Like what does the student to faculty ratio at the school like? So there’s multiple reasons why you should ask this. Like you can easily find that online. That’s not really what the interview is for. Like I said, it’s for adding another dimension, it’s for getting a sense of your personality. And so asking maybe something more specific, like what is the residential college system like it yet? Like how did you actually how did you actually see that play out when you were a student? Or, what is like X department known for, or, things like that. Definitely more on the side of like more on the softer side.

What I mean by soft is like less stats based or things that you can find. Yeah. And a very important tip is really just to practice, right? So you want to research the school that you’re interviewing with as much as possible, so that this multiple times, but this really just shows that you are actually interested in attending and that it wasn’t just, another application that you threw into the common app know how you would answer various questions, but also don’t rehearse the point of memorization.

So you want to remember that this is. A conversation, right? So I have this point of treating the conversation as you would, a conversation with a supervisor or a teacher. So they’re not your friend, but at the same time, the conversation shouldn’t feel unnatural or memorized because, and I’ll bring this up actually.

Yeah. On this slide, right? So this is not just a chance for the alum or the college to evaluate you and put down another score on your application. It’s also a chance for you to evaluate the college, right? So you will get so much more out of this hour or half hour or whatever, the interview is, if you’re keeping in mind this frame, right?

What am I going to get out of this interview?
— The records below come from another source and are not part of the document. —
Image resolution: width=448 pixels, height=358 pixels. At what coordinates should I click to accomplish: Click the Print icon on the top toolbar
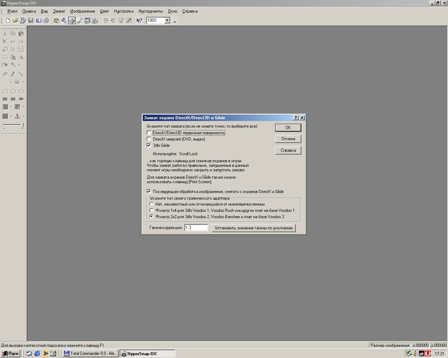click(x=46, y=20)
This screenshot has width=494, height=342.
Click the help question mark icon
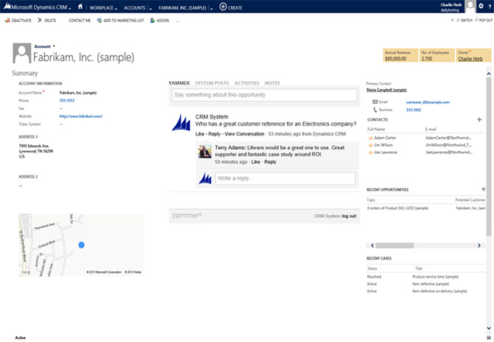pos(490,7)
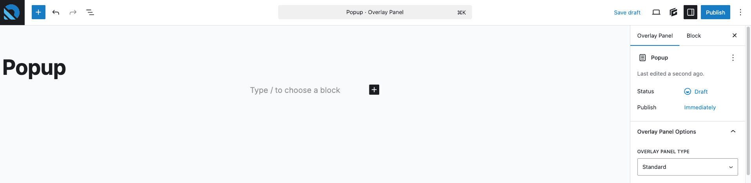
Task: Change the Draft status setting
Action: (696, 92)
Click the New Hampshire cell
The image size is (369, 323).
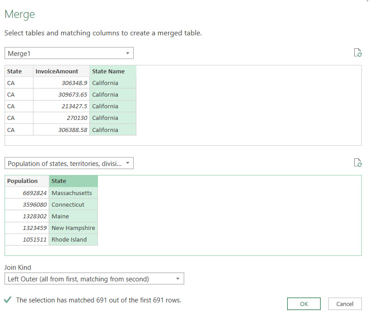(73, 228)
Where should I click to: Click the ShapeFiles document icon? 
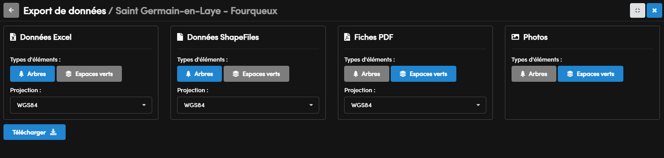(180, 37)
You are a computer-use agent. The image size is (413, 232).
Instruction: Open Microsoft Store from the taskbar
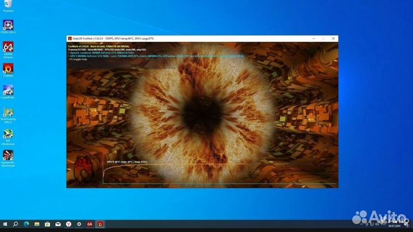click(48, 224)
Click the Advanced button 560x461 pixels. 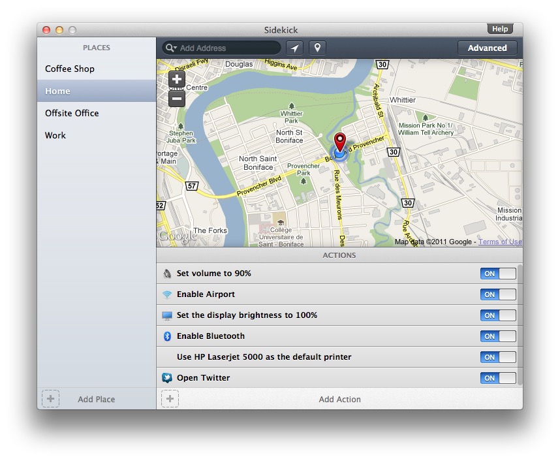coord(487,48)
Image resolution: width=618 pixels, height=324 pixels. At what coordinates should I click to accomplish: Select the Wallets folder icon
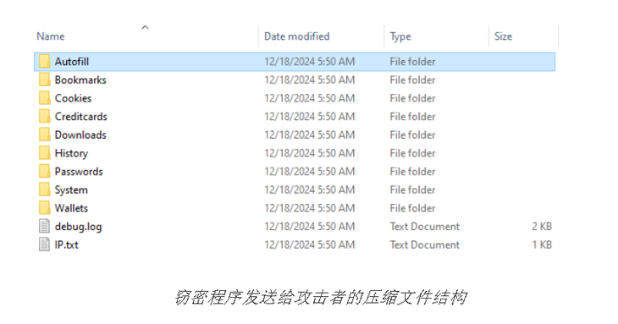click(45, 208)
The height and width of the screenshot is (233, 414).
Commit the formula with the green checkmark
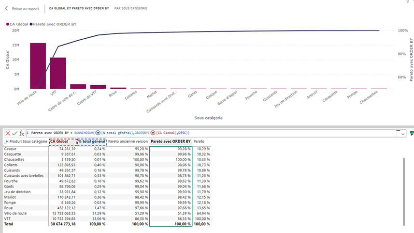[x=14, y=133]
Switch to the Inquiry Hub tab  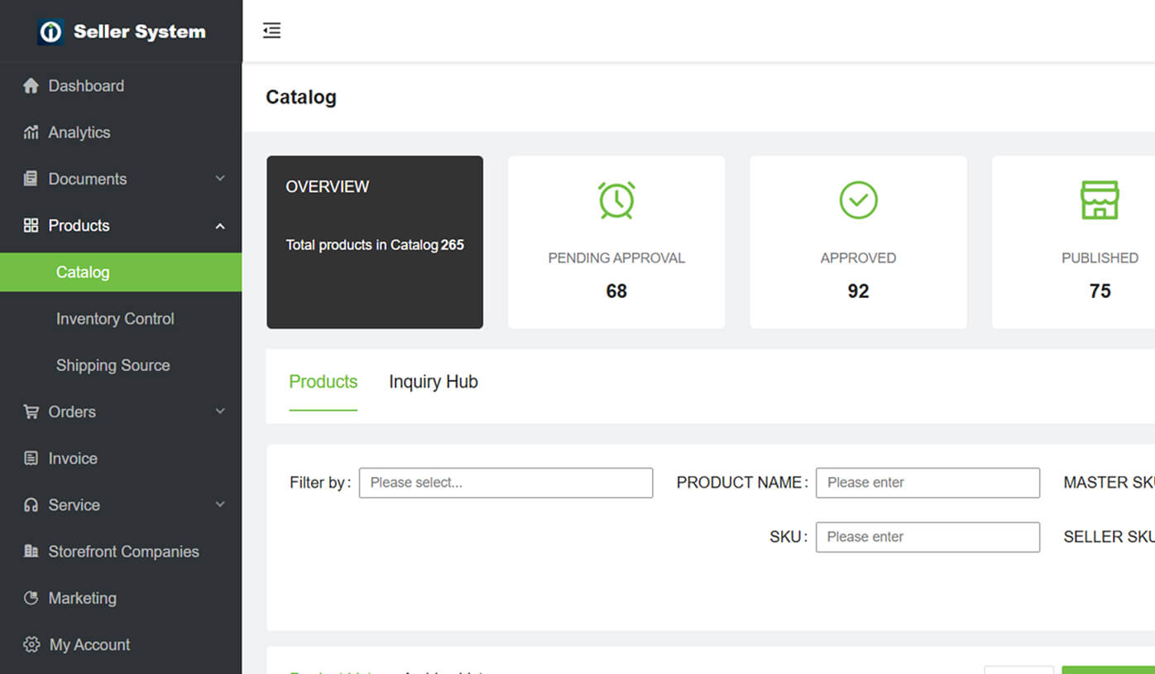[433, 382]
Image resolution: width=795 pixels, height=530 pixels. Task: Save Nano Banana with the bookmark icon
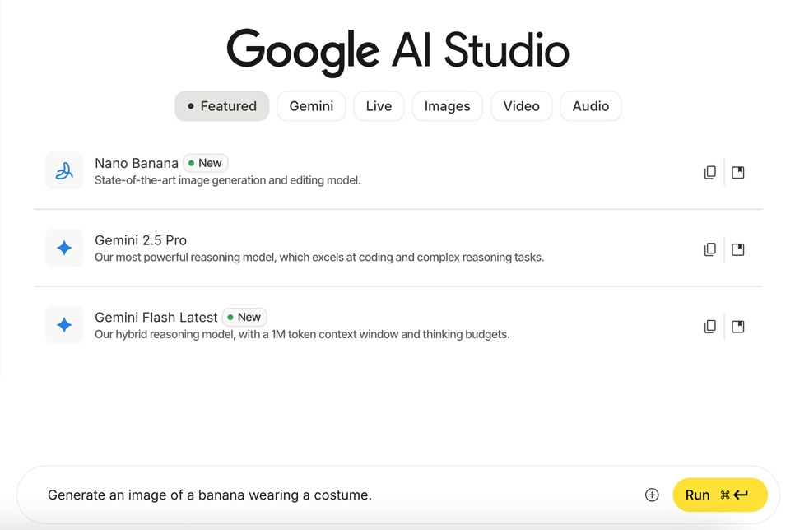tap(738, 172)
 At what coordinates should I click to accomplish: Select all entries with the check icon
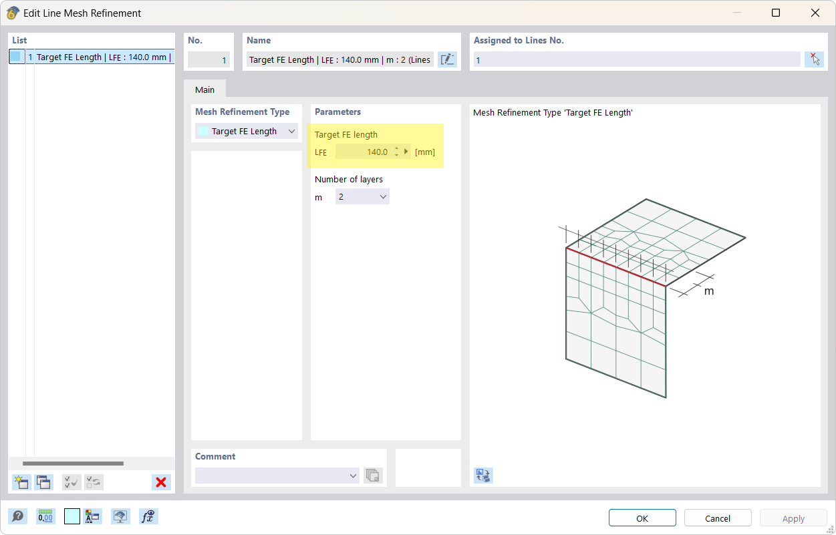click(72, 482)
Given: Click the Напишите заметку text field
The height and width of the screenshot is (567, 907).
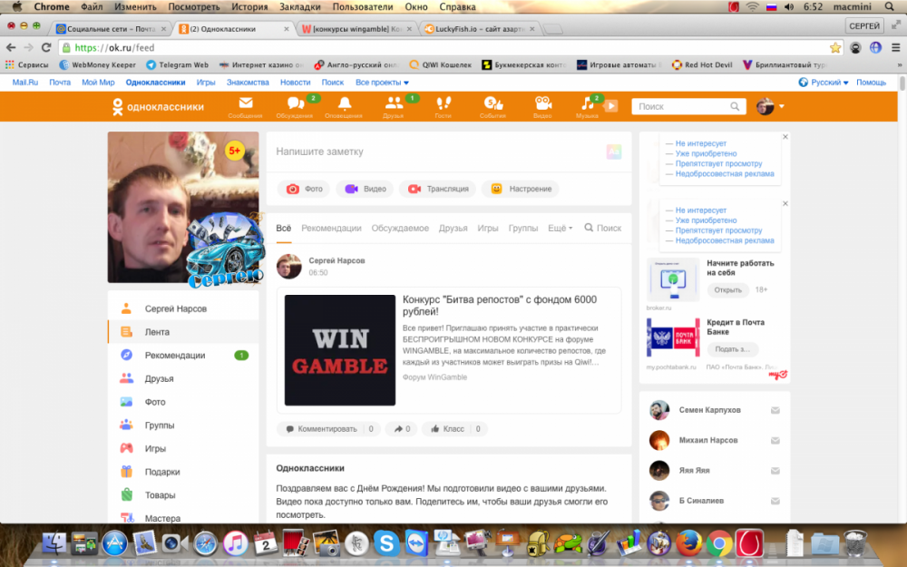Looking at the screenshot, I should [x=435, y=152].
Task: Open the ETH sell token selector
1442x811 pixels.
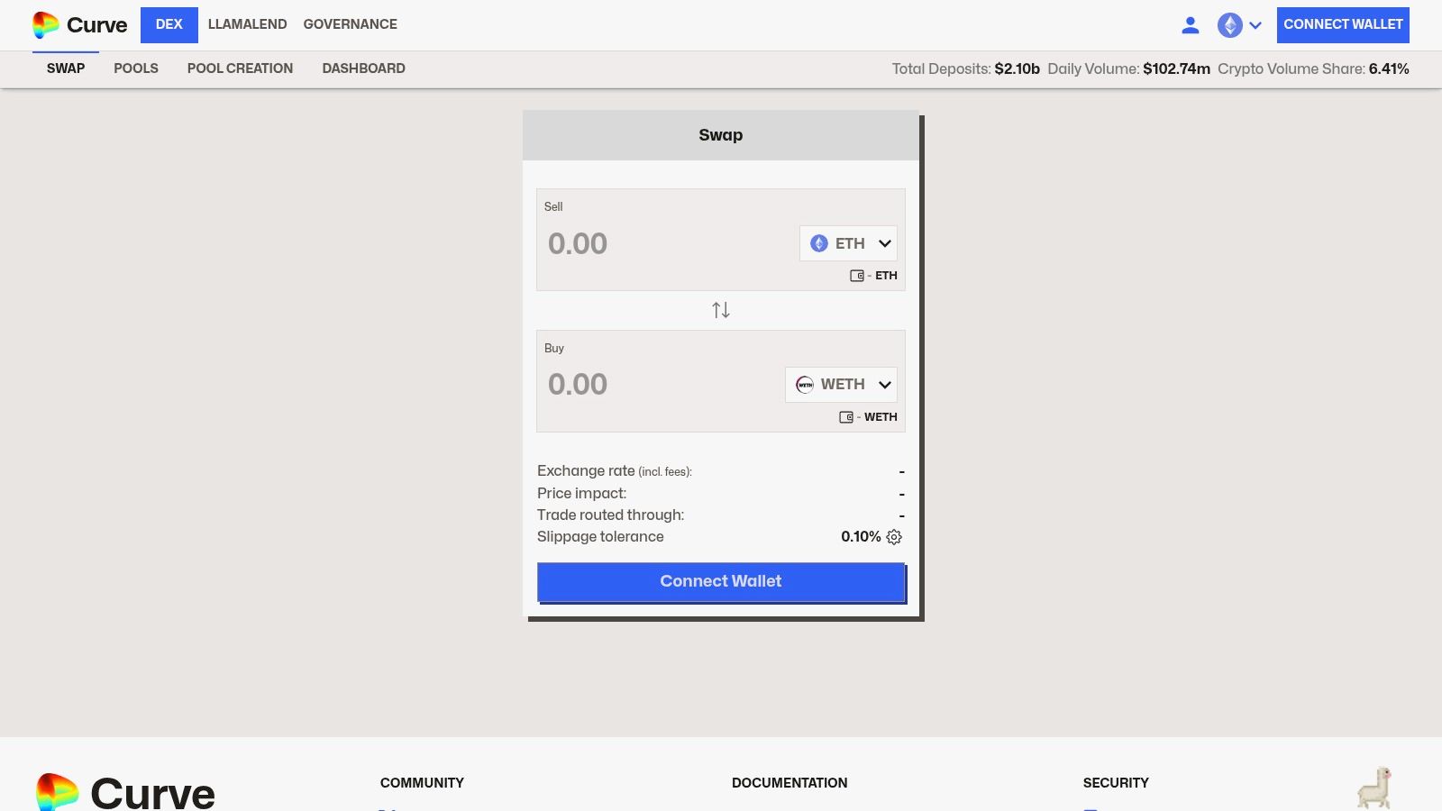Action: click(848, 243)
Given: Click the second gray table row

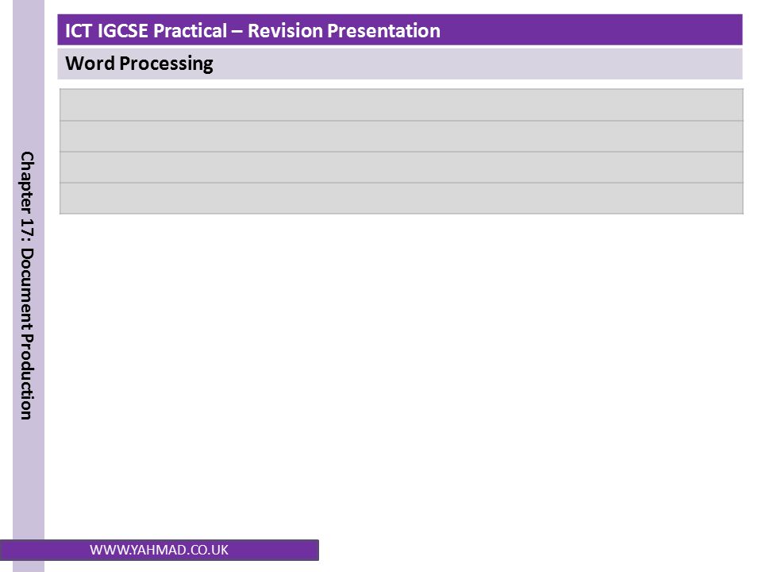Looking at the screenshot, I should click(402, 136).
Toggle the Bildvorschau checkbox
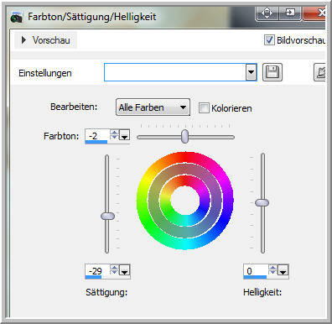 point(269,40)
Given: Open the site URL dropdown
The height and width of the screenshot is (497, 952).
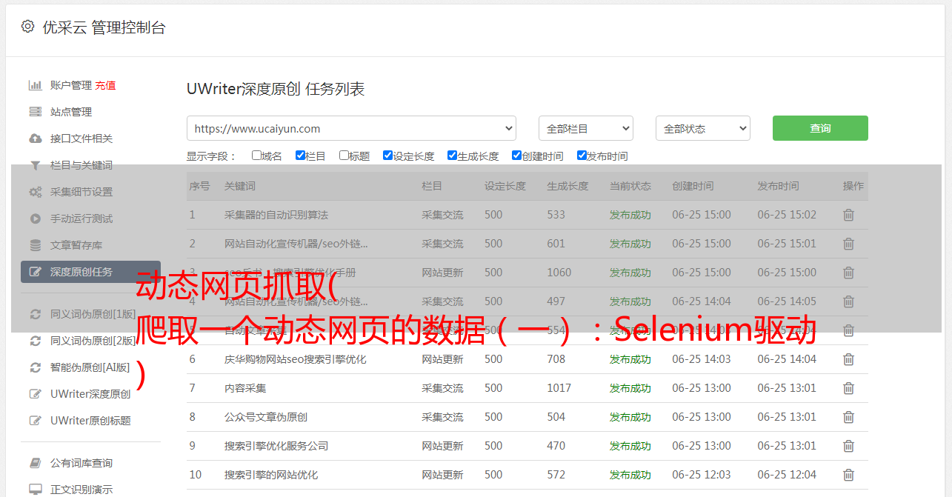Looking at the screenshot, I should pos(351,128).
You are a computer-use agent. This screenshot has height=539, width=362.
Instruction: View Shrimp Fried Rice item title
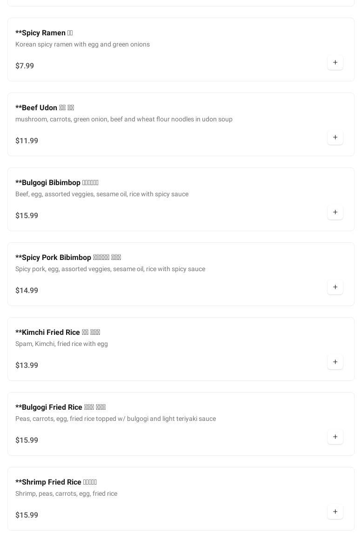click(56, 482)
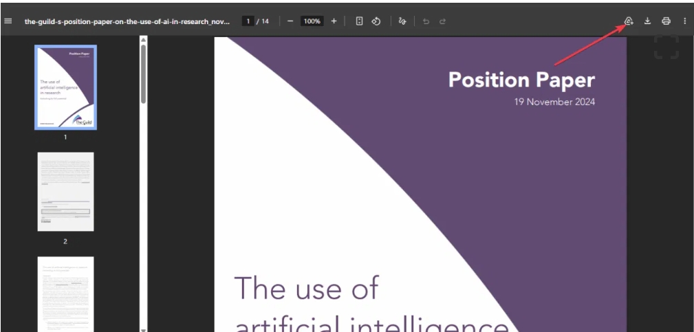Rotate the document counterclockwise
The width and height of the screenshot is (694, 332).
tap(376, 21)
I remember like looking back. A lot of what I really appreciate about these interviews. It’s just getting like another dimension for myself of what the school is like. Cause I had only up until, these interviews seen what the schools were like, online for the schools that I could visit, which were like a select few.

I could see like what campus was like and maybe just like what the tour guide liked about the school, but not much. But having a full half hour to hour with someone who probably attended the school most likely attended the school is such a great opportunity for you to get, just answer some of the questions that you’ve been genuinely thinking about, not the questions that you think they would want to hear.

When you think in that frame to the other benefit is that you’ll just feel a lot less nervous, right? Because if you’re thinking about if you’re thinking about less of a hierarchy of like they’re interviewing me and more of just it’s a two way conversation, you won’t feel, this pressure.

So now you’ve had your interview, you’ve waited a few months and you get back a decisions. Let’s say you got in, first of all, again, congratulations. This is a huge accomplishment. Again, remember this feeling like I still think to this day about, getting into Princeton and how excited I felt and just the fact that like I initially got deferred and I put it out of my mind and thought it was never going to happen.

And was. Thinking about that, I think is a cool thing, because then when you’re in the thick of work or, in the thick of like your most stressful moments in college, just thinking back to that moment is very precious. I think so definitely keep that in the back of your mind, in terms of like logistical, you’re going to start thinking about accepted student visits. So these could either be like regular tours, like maybe just one day, like one hour or something, or they could be, entire weekend or multiple days. I know you, Penn does something Quaker days or something. And Harvard does visa toss.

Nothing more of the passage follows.